Maybe you understand now. I hate this class…
To worsen the things a little my group (I was lucky to get my closest uni friends) chose a famous person linked to sports because all of them except for me and another girl are studying journalism specialized in sports. I would have much rather talk about Leo DiCaprio for example, me and the other girl suggested him but they were like “Nice try, but hell no”
So I spoke. I spoke in public and I thought I was really okay. In fact I was surprised with me and how well I managed to talk. I was really nervous that day but everything seemed to go well… well no. Apparently not. As soon as we sat down and the professor asked what comments they had about us they started attacking us and I tried to remind myself that this was normal and that they did the same with other groups, they’re critics but constructive ones that only mean to help you for the future.
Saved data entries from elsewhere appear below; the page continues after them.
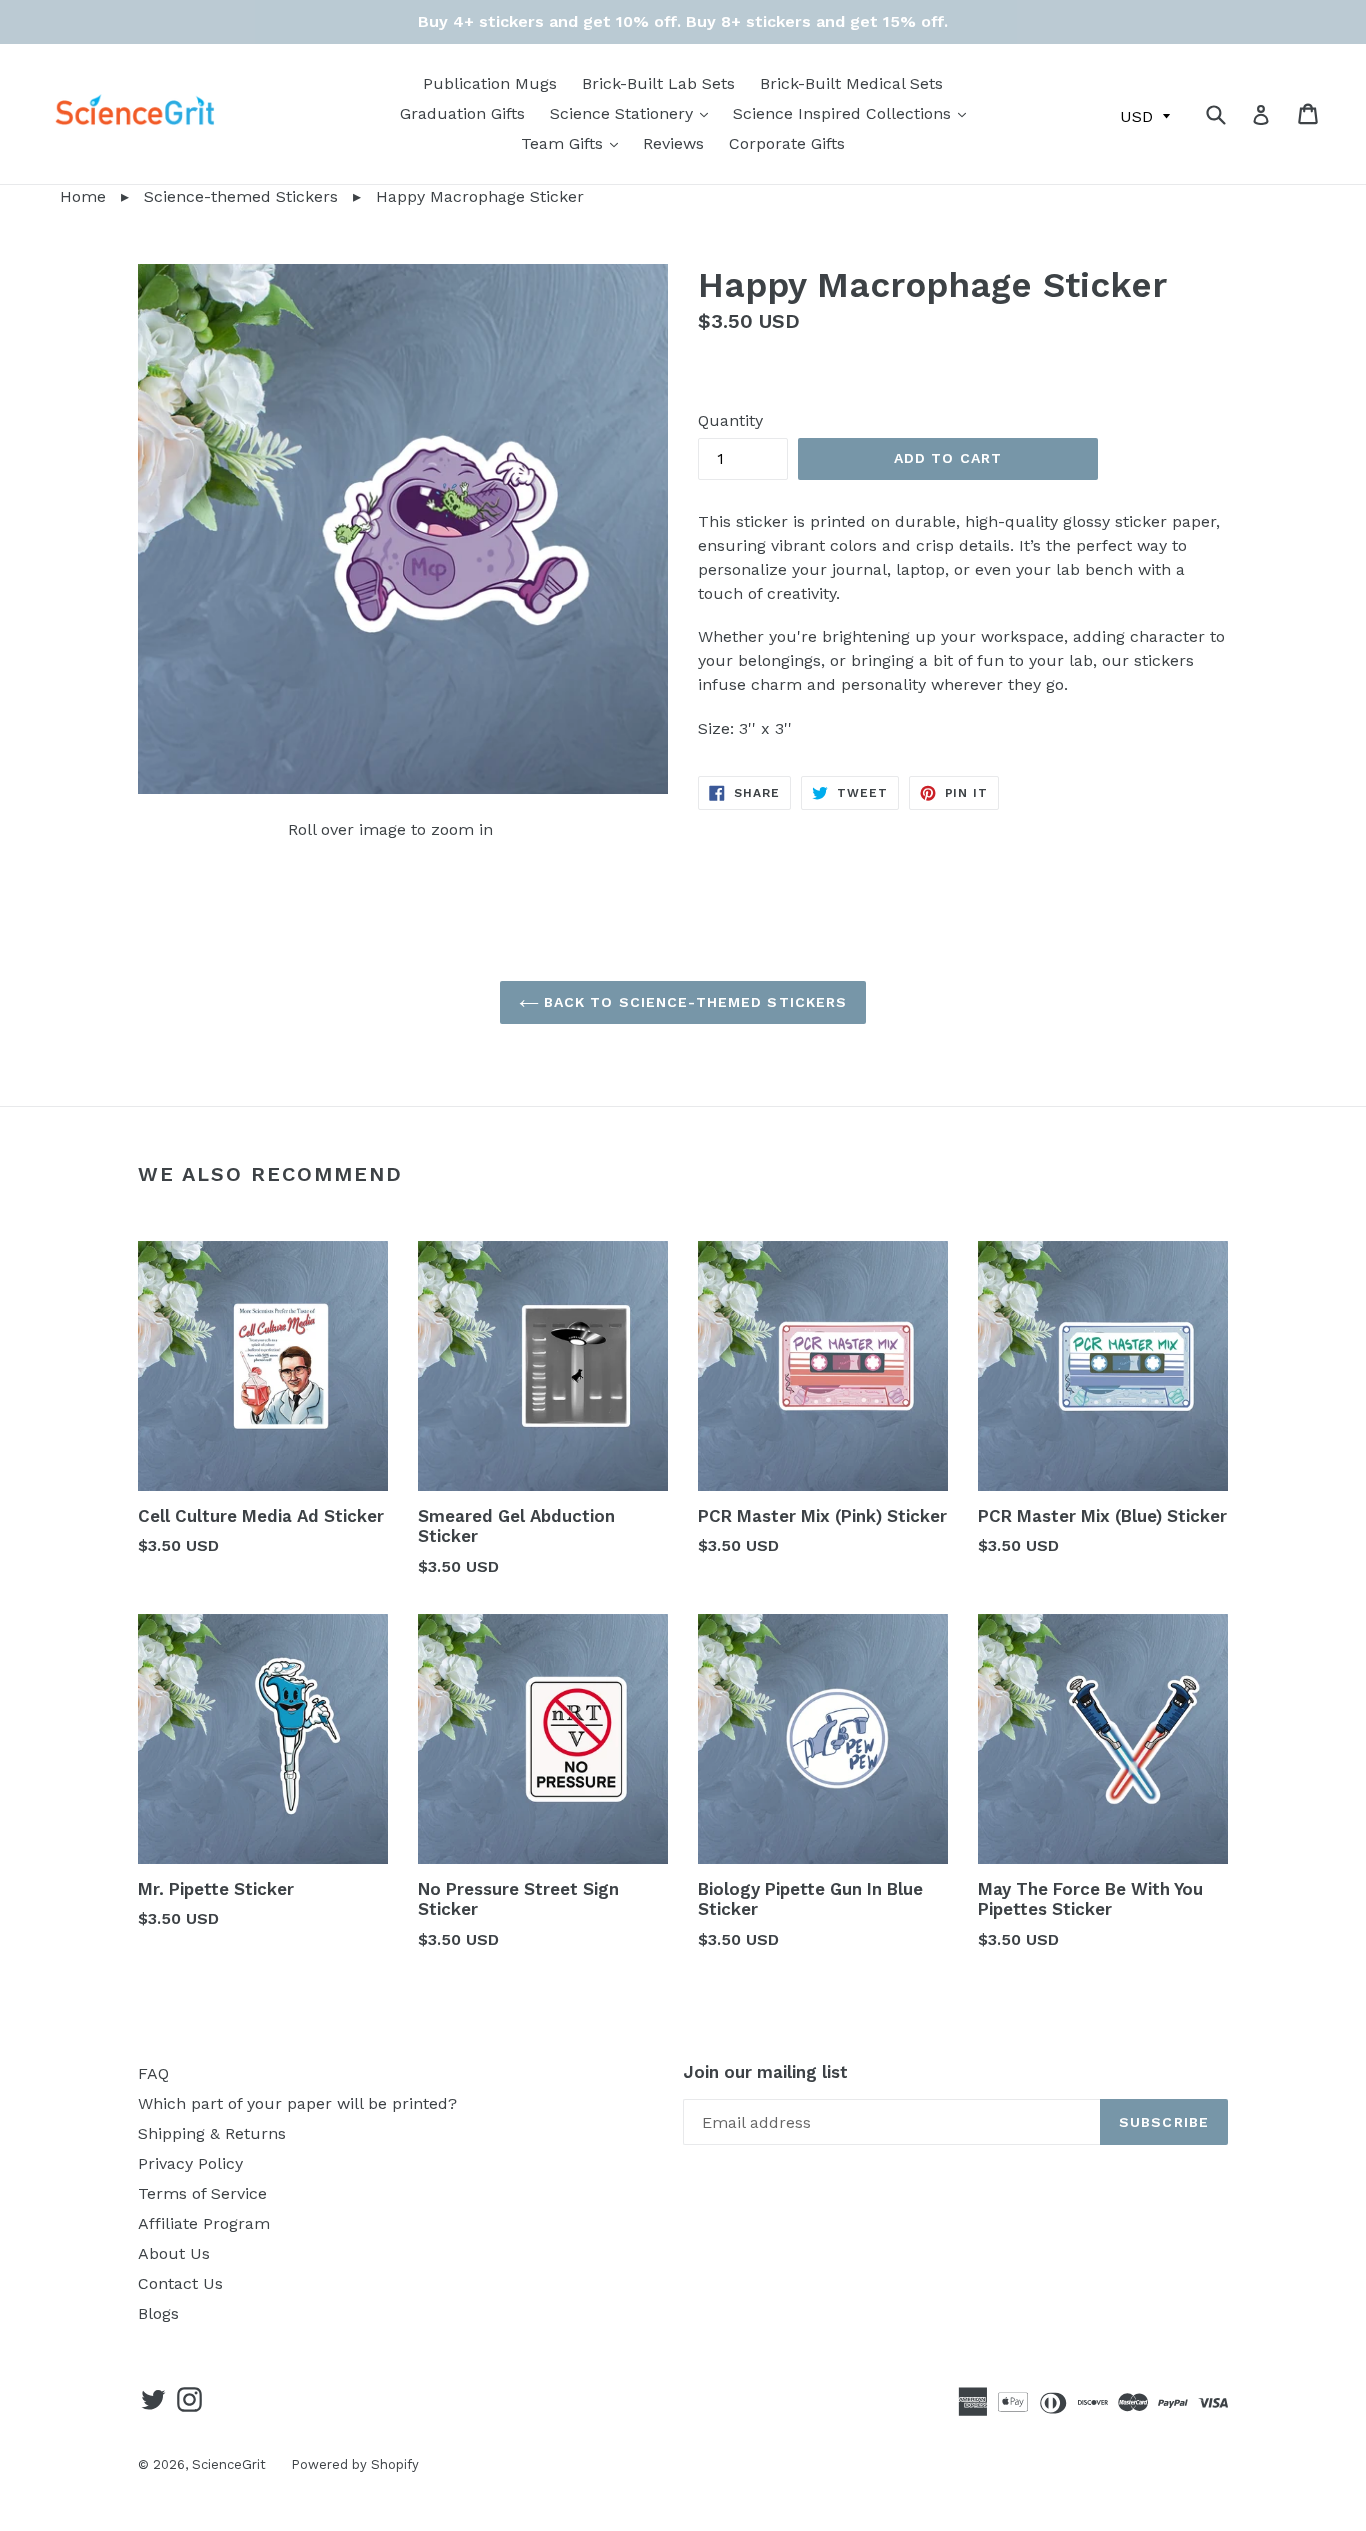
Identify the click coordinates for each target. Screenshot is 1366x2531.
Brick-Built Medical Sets (851, 83)
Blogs (158, 2313)
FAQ (153, 2073)
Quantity (730, 420)
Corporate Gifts (787, 143)
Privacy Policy (190, 2163)
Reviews (673, 143)
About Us (174, 2253)
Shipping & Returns (212, 2133)
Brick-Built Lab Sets (658, 83)
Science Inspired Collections (854, 113)
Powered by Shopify (355, 2464)
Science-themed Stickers (241, 196)
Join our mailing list (765, 2072)
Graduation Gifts (462, 113)
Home (53, 196)
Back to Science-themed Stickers (693, 1002)
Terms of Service (202, 2193)
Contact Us (180, 2283)
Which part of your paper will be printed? (297, 2103)
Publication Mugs (490, 83)
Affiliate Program (204, 2223)
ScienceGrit (229, 2464)
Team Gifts (574, 143)
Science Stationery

Anyway when they criticized me I couldn’t help feel a little disappointed. I don’t think this is supposed to be a helpful post that recommends you what to do when you are shy or have social anxiety like me because I would say “AVOID TALKING IN PUBLIC”
But if I had to give some recommendation I would probably suggest to learn what you have to say really hard but in a way that when you deliver it to the public it feels like you’re talking to them, in a natural way. Try to avoid learning it by hard and cite it like you learned a poem by hard and you’re delivering it. People notices when it’s natural and when you are saying exactly the same thing you have on the paper. Plus if you say it naturally people would think that you know what you’re talking about, they will trust what you’re saying.
That said, I just wanted to share a bit of my life with you, thanks for following me or reading me!